____ Data provided
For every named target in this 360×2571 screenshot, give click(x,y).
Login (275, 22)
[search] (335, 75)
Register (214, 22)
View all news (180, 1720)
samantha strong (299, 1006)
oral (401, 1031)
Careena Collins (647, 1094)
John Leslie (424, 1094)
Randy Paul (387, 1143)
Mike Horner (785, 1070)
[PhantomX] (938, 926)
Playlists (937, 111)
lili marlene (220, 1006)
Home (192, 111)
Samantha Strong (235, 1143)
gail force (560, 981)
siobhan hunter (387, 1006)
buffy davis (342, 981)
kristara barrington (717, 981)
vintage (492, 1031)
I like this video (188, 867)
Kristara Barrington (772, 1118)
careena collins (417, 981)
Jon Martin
________
### Exercise
The expected output is the exact run of lines from the line with "siobhan hunter (387, 1006)" through the last line of the material above.

### Expected answer
siobhan hunter (387, 1006)
buffy davis (342, 981)
kristara barrington (717, 981)
vintage (492, 1031)
I like this video (188, 867)
Kristara Barrington (772, 1118)
careena collins (417, 981)
Jon Martin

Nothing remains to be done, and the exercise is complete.